## Problem details
Required from the data below: the exact lines starting at the line containing "You are a GUI" and ending at the line containing "750x568 pixels. At", with both ends kept and all pictures dropped.

*** Opening of Input records ***

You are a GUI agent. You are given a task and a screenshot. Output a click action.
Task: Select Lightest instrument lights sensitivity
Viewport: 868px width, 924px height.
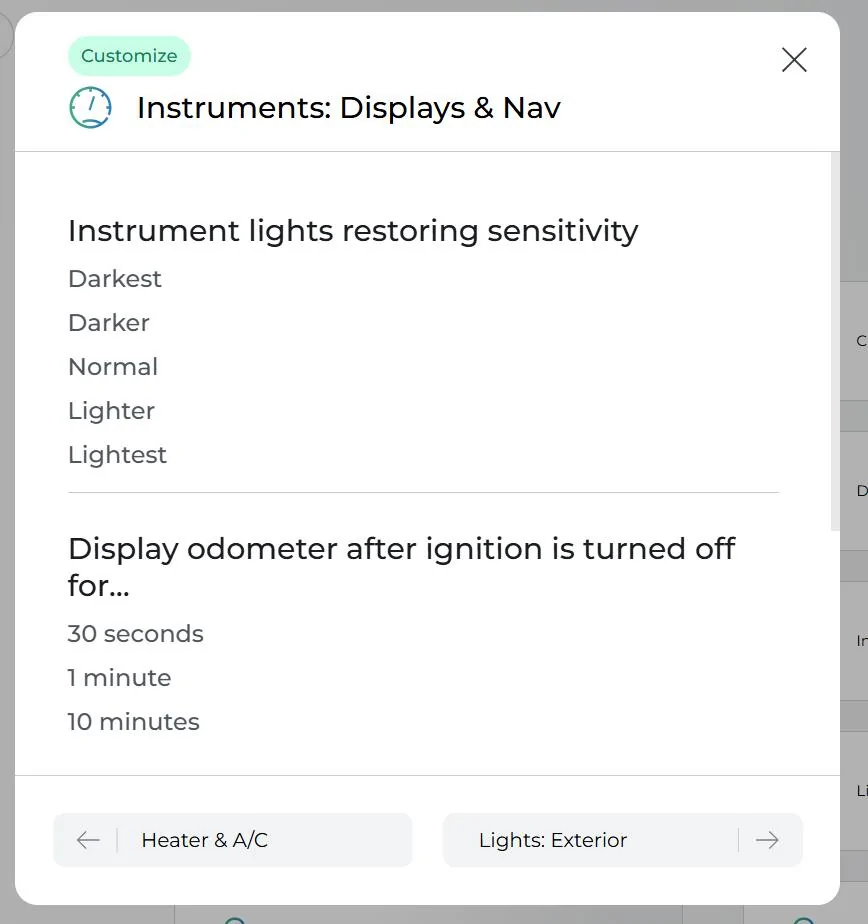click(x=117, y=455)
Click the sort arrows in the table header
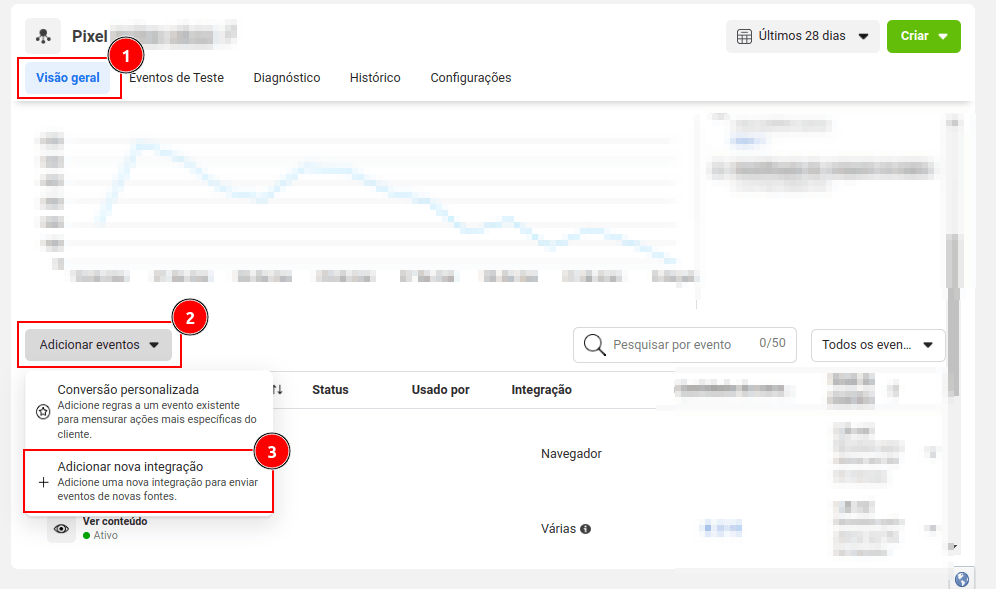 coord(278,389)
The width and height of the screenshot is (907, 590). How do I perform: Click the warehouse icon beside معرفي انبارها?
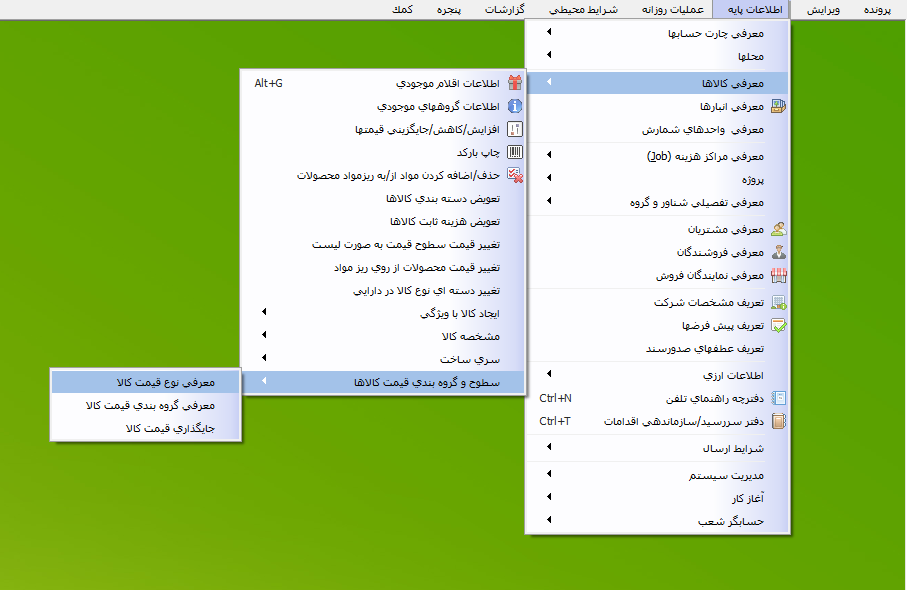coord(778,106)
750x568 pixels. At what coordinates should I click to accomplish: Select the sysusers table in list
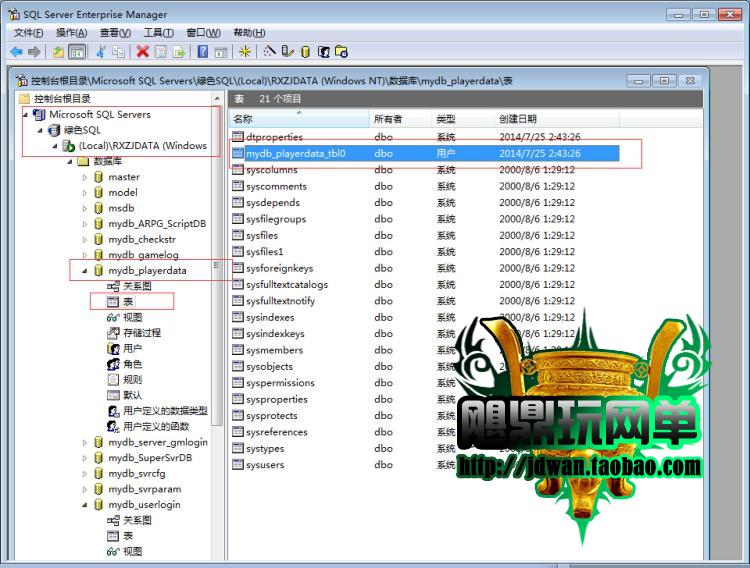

*** Close of Input records ***
*** Opening of Input records ***

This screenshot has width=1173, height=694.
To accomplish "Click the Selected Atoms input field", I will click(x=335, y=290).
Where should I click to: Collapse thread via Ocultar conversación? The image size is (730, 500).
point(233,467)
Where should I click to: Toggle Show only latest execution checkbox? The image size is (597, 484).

*** Close of Input records ***
*** Opening of Input records ***

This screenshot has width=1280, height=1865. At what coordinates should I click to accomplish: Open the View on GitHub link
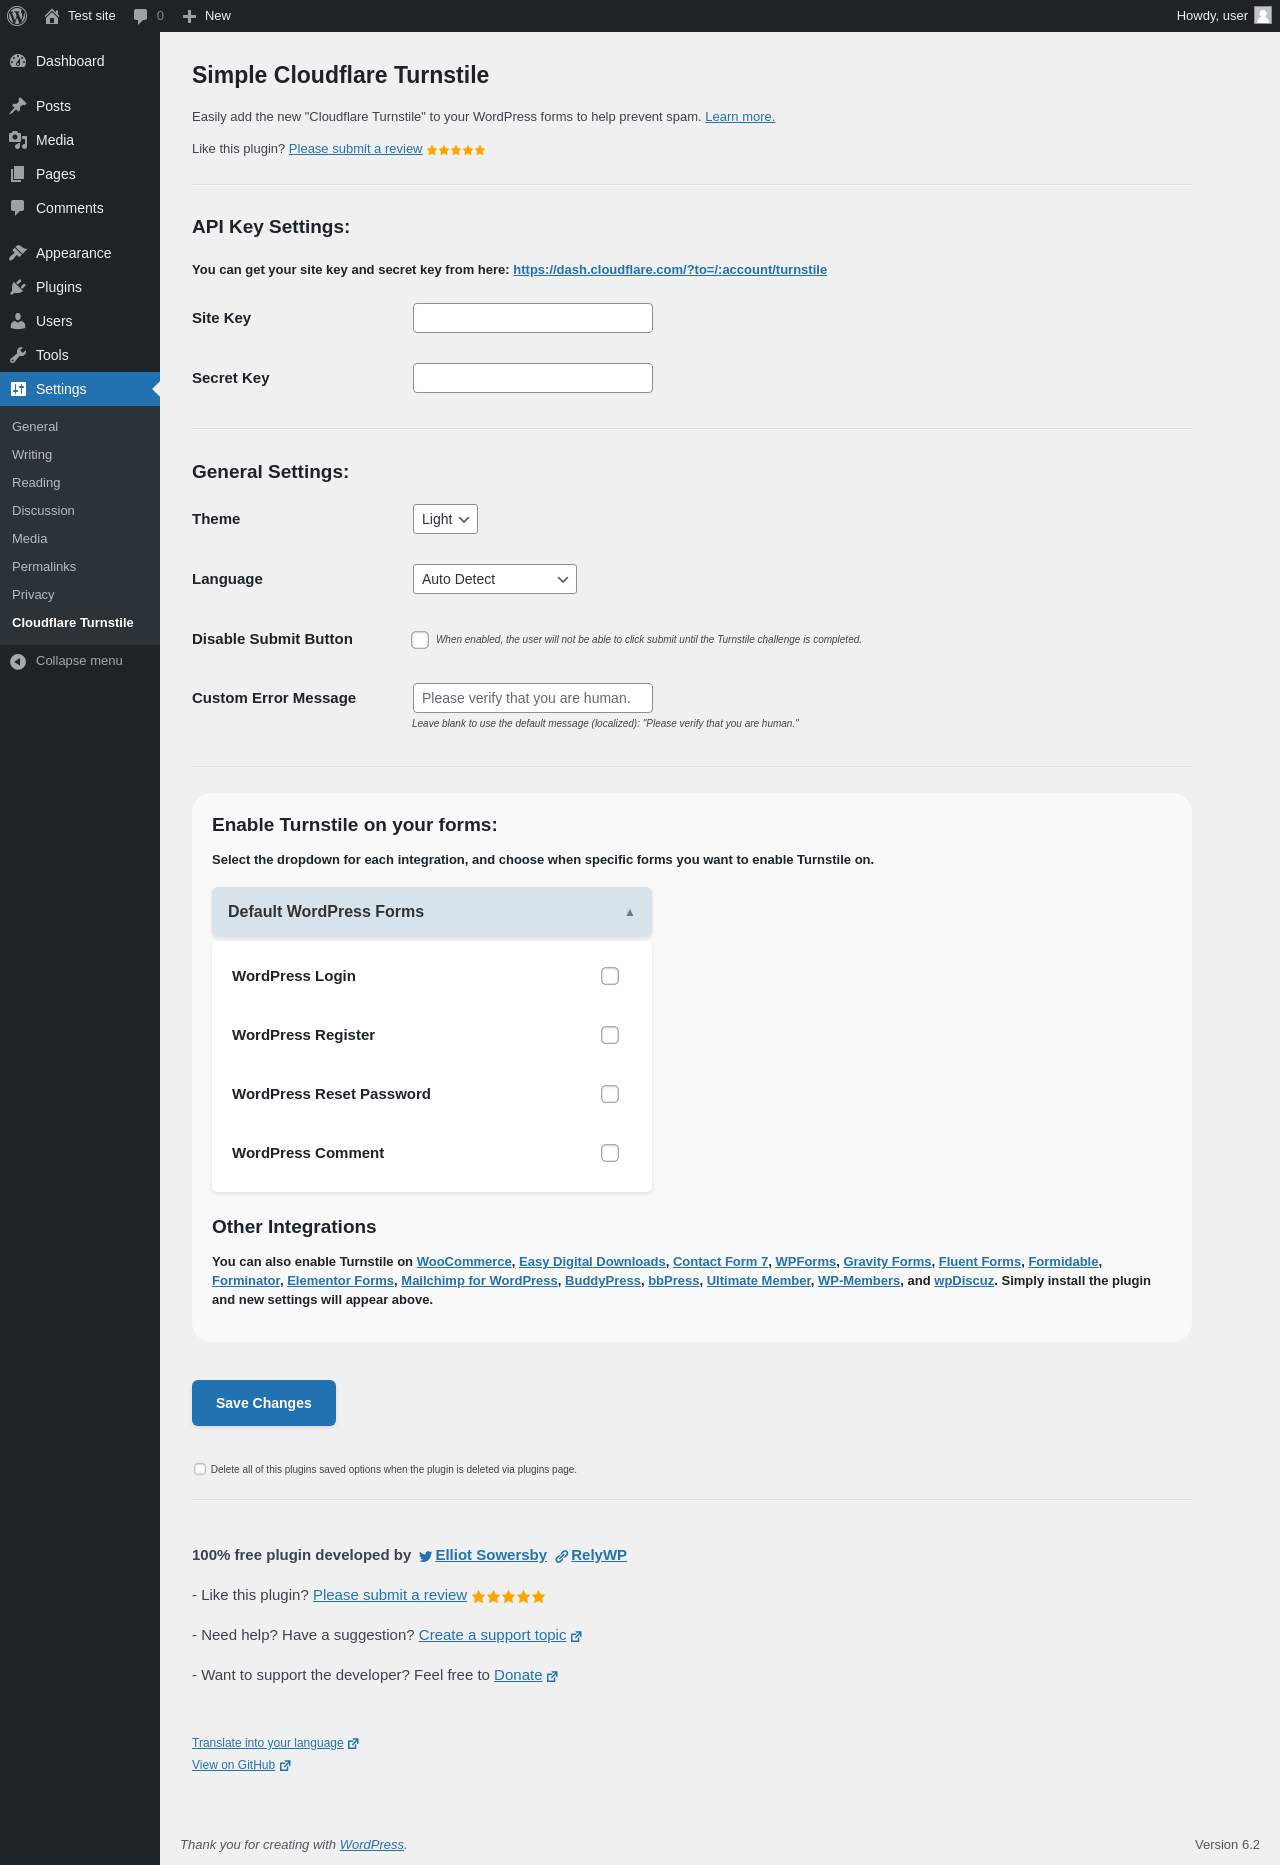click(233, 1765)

*** Close of Input records ***

## Exercise solution
You are a GUI agent. You are given a task and a screenshot. Output a click action.
Task: Select Lightest instrument lights sensitivity
Viewport: 868px width, 924px height.
click(x=117, y=455)
Click the sort arrows in the table header
 coord(278,389)
The width and height of the screenshot is (907, 590). How do I perform: Click the warehouse icon beside معرفي انبارها?
coord(778,106)
750x568 pixels. At what coordinates should I click to accomplish: Select the sysusers table in list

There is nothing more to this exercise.